Solvita：通过智能体进化增强大型语言模型的竞赛编程能力

摘要

大语言模型（LLMs）在应对高难度竞争性编程所需的严密推理方面仍存在困难。尽管近期多智能体框架尝试弥合这一可靠性差距，但其本质上是无状态的：它们依赖静态检索，并丢弃了先前任务中积累的有价值的问题求解与调试经验。为解决这一问题，我们提出Solvita——一种无需对底层LLM进行权重更新即可实现持续学习的智能体进化框架。Solvita将问题求解重构为策略选择、程序合成、认证监督与定向黑客攻击的闭环系统，由四个专门智能体执行：规划器、求解器、预言器与黑客。关键在于，每个智能体都与一个可训练的图结构知识网络配对。当系统运行时，结果信号——如通过/失败判定、测试认证质量以及黑客发现的对抗性漏洞——被转化为对这些网络权重的强化学习更新。这使得智能体能够根据过往成功与失败动态路由未来查询，从而有效积累具有迁移性的推理经验。在CodeContests、APPS、AetherCode及实时Codeforces轮次上的评估表明，Solvita在代码生成智能体中达到了最新最优水平， outperforms现有多种多智能体流程，并将单次基线方法的准确率近乎翻倍。

English

Large language models (LLMs) still struggle with the rigorous reasoning demands of hard competitive programming. While recent multi-agent frameworks attempt to bridge this reliability gap, they remain fundamentally stateless: they rely on static retrieval and discard the valuable problem-solving and debugging experience gained from previous tasks. To address this, we present Solvita, an agentic evolution framework that enables continuous learning without requiring weight updates to the underlying LLM. Solvita reorganizes problem-solving into a closed-loop system of strategy selection, program synthesis, certified supervision, and targeted hacking, executed by four specialized agents: Planner, Solver, Oracle, and Hacker.
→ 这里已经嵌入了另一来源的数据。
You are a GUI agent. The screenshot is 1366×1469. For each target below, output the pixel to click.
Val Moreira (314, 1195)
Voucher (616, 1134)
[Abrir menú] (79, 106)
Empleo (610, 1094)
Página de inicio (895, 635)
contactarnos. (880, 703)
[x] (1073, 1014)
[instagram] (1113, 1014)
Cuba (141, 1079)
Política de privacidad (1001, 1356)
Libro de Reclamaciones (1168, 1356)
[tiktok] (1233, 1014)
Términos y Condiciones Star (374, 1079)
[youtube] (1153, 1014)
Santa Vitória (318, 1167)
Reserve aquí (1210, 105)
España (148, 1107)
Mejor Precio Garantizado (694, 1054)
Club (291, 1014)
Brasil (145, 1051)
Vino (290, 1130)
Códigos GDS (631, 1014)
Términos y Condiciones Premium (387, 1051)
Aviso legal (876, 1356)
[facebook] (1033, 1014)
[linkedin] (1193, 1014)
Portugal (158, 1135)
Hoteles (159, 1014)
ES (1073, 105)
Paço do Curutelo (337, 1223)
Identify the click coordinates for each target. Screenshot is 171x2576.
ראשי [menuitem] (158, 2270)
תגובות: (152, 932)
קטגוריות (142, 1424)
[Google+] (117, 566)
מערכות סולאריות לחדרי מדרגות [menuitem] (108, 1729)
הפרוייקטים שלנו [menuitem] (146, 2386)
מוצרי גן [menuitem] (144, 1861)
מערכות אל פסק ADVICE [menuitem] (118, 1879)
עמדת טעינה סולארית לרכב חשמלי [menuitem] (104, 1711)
Crucially, each agent is paired with a trainable, graph-structured knowledge network. As the system operates, outcome signals, such as pass/fail verdicts, test certification quality, and adversarial vulnerabilities discovered by the Hacker, are recast as reinforcement learning updates to these network weights. This allows the agents to dynamically route future queries based on past successes and failures, effectively accumulating transferable reasoning experience over time. Evaluated across CodeContests, APPS, AetherCode, and live Codeforces rounds, Solvita establishes a new state-of-the-art among code-generation agents, outperforming existing multi-agent pipelines and nearly doubling the accuracy of single-pass baselines.